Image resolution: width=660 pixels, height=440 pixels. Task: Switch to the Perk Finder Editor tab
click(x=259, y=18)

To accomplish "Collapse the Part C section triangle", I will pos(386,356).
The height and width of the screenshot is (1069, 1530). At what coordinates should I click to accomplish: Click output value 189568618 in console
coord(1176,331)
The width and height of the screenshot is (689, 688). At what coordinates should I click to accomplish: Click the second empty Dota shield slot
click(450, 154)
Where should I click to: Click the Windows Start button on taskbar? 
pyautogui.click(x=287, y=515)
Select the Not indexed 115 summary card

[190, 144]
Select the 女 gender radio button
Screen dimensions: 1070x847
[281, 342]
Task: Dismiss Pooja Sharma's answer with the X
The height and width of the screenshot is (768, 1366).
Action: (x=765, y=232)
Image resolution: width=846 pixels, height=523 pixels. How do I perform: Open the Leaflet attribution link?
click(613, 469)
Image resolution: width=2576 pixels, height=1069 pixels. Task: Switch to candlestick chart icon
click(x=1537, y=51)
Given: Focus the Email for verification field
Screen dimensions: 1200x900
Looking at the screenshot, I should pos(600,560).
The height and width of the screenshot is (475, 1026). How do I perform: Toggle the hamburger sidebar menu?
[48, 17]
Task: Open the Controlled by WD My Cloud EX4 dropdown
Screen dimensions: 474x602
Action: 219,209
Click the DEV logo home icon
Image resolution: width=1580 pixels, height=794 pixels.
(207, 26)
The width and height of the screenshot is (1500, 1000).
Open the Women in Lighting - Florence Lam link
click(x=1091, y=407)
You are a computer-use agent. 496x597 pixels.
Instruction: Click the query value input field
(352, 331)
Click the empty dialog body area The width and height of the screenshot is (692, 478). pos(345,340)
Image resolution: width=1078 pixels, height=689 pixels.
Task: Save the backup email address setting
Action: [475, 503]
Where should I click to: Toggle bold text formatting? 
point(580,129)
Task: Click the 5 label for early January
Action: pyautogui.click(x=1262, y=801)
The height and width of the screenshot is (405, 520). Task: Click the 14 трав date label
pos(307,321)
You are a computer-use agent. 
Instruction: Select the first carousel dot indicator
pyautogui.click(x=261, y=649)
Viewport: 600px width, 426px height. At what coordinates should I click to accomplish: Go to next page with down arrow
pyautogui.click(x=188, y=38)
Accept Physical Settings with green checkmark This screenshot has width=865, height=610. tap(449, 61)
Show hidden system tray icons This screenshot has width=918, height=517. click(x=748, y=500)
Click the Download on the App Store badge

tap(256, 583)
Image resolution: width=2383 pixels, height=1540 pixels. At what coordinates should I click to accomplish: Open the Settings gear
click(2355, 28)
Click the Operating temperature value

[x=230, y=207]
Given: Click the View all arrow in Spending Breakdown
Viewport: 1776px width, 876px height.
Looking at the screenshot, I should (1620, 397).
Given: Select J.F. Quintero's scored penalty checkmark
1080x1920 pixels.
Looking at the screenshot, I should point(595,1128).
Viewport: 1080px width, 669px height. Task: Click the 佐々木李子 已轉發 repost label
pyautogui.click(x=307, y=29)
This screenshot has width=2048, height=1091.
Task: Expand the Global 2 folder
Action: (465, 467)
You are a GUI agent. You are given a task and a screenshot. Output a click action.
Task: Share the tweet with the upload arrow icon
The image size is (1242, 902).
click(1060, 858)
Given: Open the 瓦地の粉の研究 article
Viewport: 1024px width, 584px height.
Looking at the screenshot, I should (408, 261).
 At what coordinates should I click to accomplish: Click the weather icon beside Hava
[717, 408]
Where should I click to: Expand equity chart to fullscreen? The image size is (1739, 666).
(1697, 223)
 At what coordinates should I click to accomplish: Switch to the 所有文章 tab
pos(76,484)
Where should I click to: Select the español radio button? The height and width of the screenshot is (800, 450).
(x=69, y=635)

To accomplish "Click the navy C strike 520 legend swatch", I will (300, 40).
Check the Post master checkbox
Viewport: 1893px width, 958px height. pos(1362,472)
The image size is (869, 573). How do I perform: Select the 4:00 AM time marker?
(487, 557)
• • • •
Rewrite every line of the entries above as a Markdown table with two columns, Row and Entry line, numbering the rows in order and leaving out blank lines.

Output of the task:
| Row | Entry line |
|---|---|
| 1 | Image resolution: width=660 pixels, height=440 pixels. Task: Switch to the Perk Finder Editor tab |
| 2 | click(x=259, y=18) |
| 3 | To accomplish "Collapse the Part C section triangle", I will pos(386,356). |
| 4 | The height and width of the screenshot is (1069, 1530). At what coordinates should I click to accomplish: Click output value 189568618 in console |
| 5 | coord(1176,331) |
| 6 | The width and height of the screenshot is (689, 688). At what coordinates should I click to accomplish: Click the second empty Dota shield slot |
| 7 | click(450, 154) |
| 8 | Where should I click to: Click the Windows Start button on taskbar?  |
| 9 | pyautogui.click(x=287, y=515) |
| 10 | Select the Not indexed 115 summary card |
| 11 | [190, 144] |
| 12 | Select the 女 gender radio button |
| 13 | Screen dimensions: 1070x847 |
| 14 | [281, 342] |
| 15 | Task: Dismiss Pooja Sharma's answer with the X |
| 16 | The height and width of the screenshot is (768, 1366). |
| 17 | Action: (x=765, y=232) |
| 18 | Image resolution: width=846 pixels, height=523 pixels. How do I perform: Open the Leaflet attribution link? |
| 19 | click(613, 469) |
| 20 | Image resolution: width=2576 pixels, height=1069 pixels. Task: Switch to candlestick chart icon |
| 21 | click(x=1537, y=51) |
| 22 | Given: Focus the Email for verification field |
| 23 | Screen dimensions: 1200x900 |
| 24 | Looking at the screenshot, I should pos(600,560). |
| 25 | The height and width of the screenshot is (475, 1026). How do I perform: Toggle the hamburger sidebar menu? |
| 26 | [48, 17] |
| 27 | Task: Open the Controlled by WD My Cloud EX4 dropdown |
| 28 | Screen dimensions: 474x602 |
| 29 | Action: 219,209 |
| 30 | Click the DEV logo home icon |
| 31 | Image resolution: width=1580 pixels, height=794 pixels. |
| 32 | (207, 26) |
| 33 | The width and height of the screenshot is (1500, 1000). |
| 34 | Open the Women in Lighting - Florence Lam link |
| 35 | click(x=1091, y=407) |
| 36 | You are a computer-use agent. 496x597 pixels. |
| 37 | Instruction: Click the query value input field |
| 38 | (352, 331) |
| 39 | Click the empty dialog body area The width and height of the screenshot is (692, 478). pos(345,340) |
| 40 | Image resolution: width=1078 pixels, height=689 pixels. |
| 41 | Task: Save the backup email address setting |
| 42 | Action: [475, 503] |
| 43 | Where should I click to: Toggle bold text formatting?  |
| 44 | point(580,129) |
| 45 | Task: Click the 5 label for early January |
| 46 | Action: pyautogui.click(x=1262, y=801) |
| 47 | The height and width of the screenshot is (405, 520). Task: Click the 14 трав date label |
| 48 | pos(307,321) |
| 49 | You are a computer-use agent.  |
| 50 | Instruction: Select the first carousel dot indicator |
| 51 | pyautogui.click(x=261, y=649) |
| 52 | Viewport: 600px width, 426px height. At what coordinates should I click to accomplish: Go to next page with down arrow |
| 53 | pyautogui.click(x=188, y=38) |
| 54 | Accept Physical Settings with green checkmark This screenshot has width=865, height=610. tap(449, 61) |
| 55 | Show hidden system tray icons This screenshot has width=918, height=517. click(x=748, y=500) |
| 56 | Click the Download on the App Store badge |
| 57 | tap(256, 583) |
| 58 | Image resolution: width=2383 pixels, height=1540 pixels. At what coordinates should I click to accomplish: Open the Settings gear |
| 59 | click(2355, 28) |
| 60 | Click the Operating temperature value |
| 61 | [x=230, y=207] |
| 62 | Given: Click the View all arrow in Spending Breakdown |
| 63 | Viewport: 1776px width, 876px height. |
| 64 | Looking at the screenshot, I should (1620, 397). |
| 65 | Given: Select J.F. Quintero's scored penalty checkmark |
| 66 | 1080x1920 pixels. |
| 67 | Looking at the screenshot, I should point(595,1128). |
| 68 | Viewport: 1080px width, 669px height. Task: Click the 佐々木李子 已轉發 repost label |
| 69 | pyautogui.click(x=307, y=29) |
| 70 | This screenshot has width=2048, height=1091. |
| 71 | Task: Expand the Global 2 folder |
| 72 | Action: (465, 467) |
| 73 | You are a GUI agent. You are given a task and a screenshot. Output a click action. |
| 74 | Task: Share the tweet with the upload arrow icon |
| 75 | The image size is (1242, 902). |
| 76 | click(1060, 858) |
| 77 | Given: Open the 瓦地の粉の研究 article |
| 78 | Viewport: 1024px width, 584px height. |
| 79 | Looking at the screenshot, I should (408, 261). |
| 80 |  At what coordinates should I click to accomplish: Click the weather icon beside Hava |
| 81 | [717, 408] |
| 82 | Where should I click to: Expand equity chart to fullscreen? The image size is (1739, 666). |
| 83 | (1697, 223) |
| 84 |  At what coordinates should I click to accomplish: Switch to the 所有文章 tab |
| 85 | pos(76,484) |
| 86 | Where should I click to: Select the español radio button? The height and width of the screenshot is (800, 450). |
| 87 | (x=69, y=635) |
| 88 | To accomplish "Click the navy C strike 520 legend swatch", I will (300, 40). |
| 89 | Check the Post master checkbox |
| 90 | Viewport: 1893px width, 958px height. pos(1362,472) |
| 91 | The image size is (869, 573). How do I perform: Select the 4:00 AM time marker? |
| 92 | (487, 557) |